第27話

 山田は迷っていた。

 花の仕事用の電話にかけるかどうかを。今ならまだ手元にあるかもしれない。だけど、出てくれるかどうか分からない。

 それに「仕事上の付き合いだ」と言われてしまったら───

 いや、花に限ってそんなことはない。

 意を決してコールした。どちらにしろ、きっともう会えないのだろう。ならば思いを告げよう。


 コールが続く。1 、2、 3、 4、 5……


「もしもし?」柔かな声がする。


「あっ、あ、や、山田です」


 緊張で声が出にくい。恐怖で思わず切りそうになったけど、今日はいつものように逃げちゃダメだ。やらねばもう話せるチャンスはない。

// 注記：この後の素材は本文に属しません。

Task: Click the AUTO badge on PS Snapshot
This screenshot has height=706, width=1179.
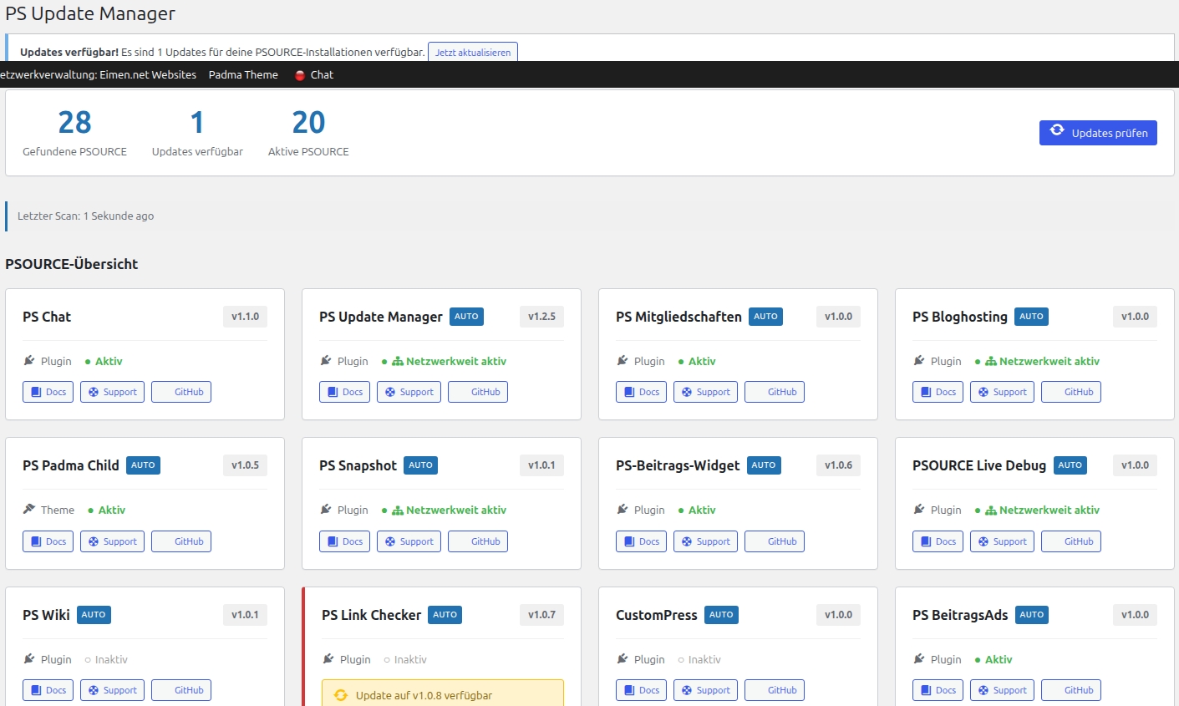Action: 420,465
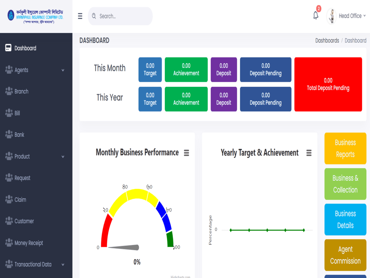
Task: Open the Business Reports button
Action: (x=345, y=148)
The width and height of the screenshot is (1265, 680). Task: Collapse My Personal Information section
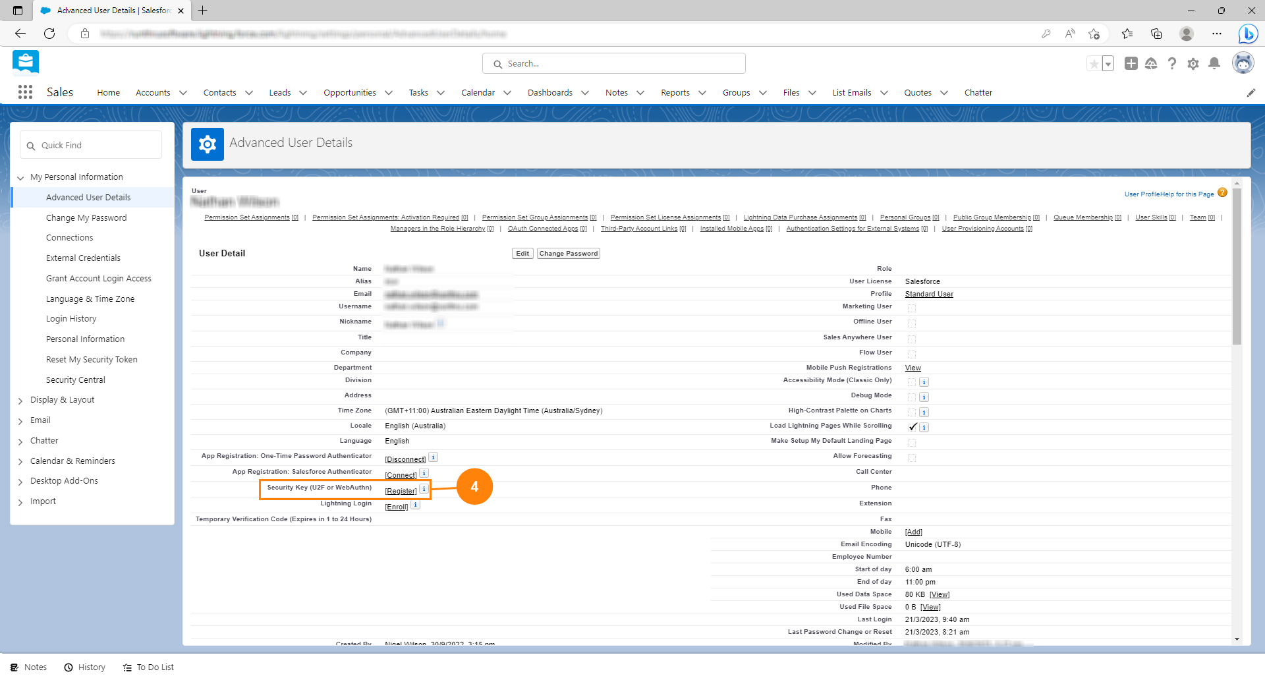(x=20, y=178)
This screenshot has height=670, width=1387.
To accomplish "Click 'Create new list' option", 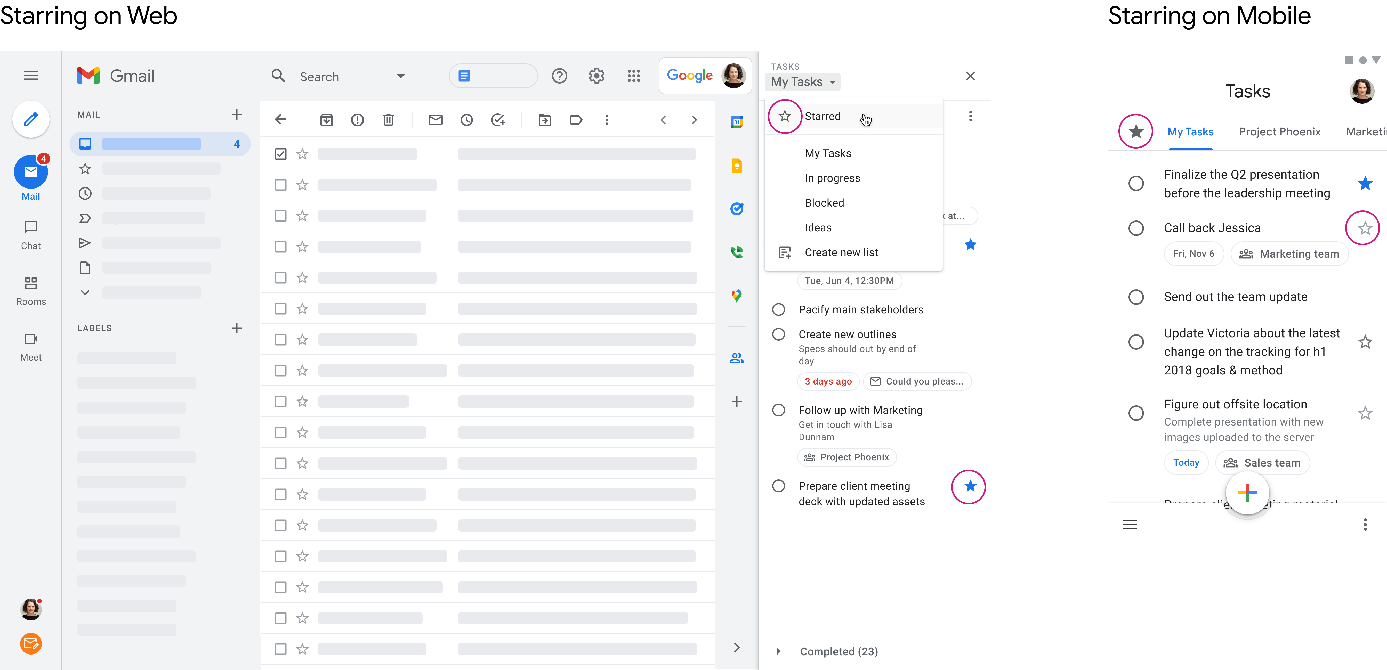I will pyautogui.click(x=840, y=252).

「あの、ホ、ホワイトリリーを辞めたって本当ですか?」


「……ごめんなさい」


「どうして、どうして辞めたんですか?」



 怖い……「あなたが嫌だから」「あなたが気持ち悪いから」そんなふうに言われたら、立ち直れない。傷つきたくない。だけど……そうしていつも逃げ回ってきた。恋愛からも、人生からも。ここで逃げたら、もう一生立ち向かえない気がする。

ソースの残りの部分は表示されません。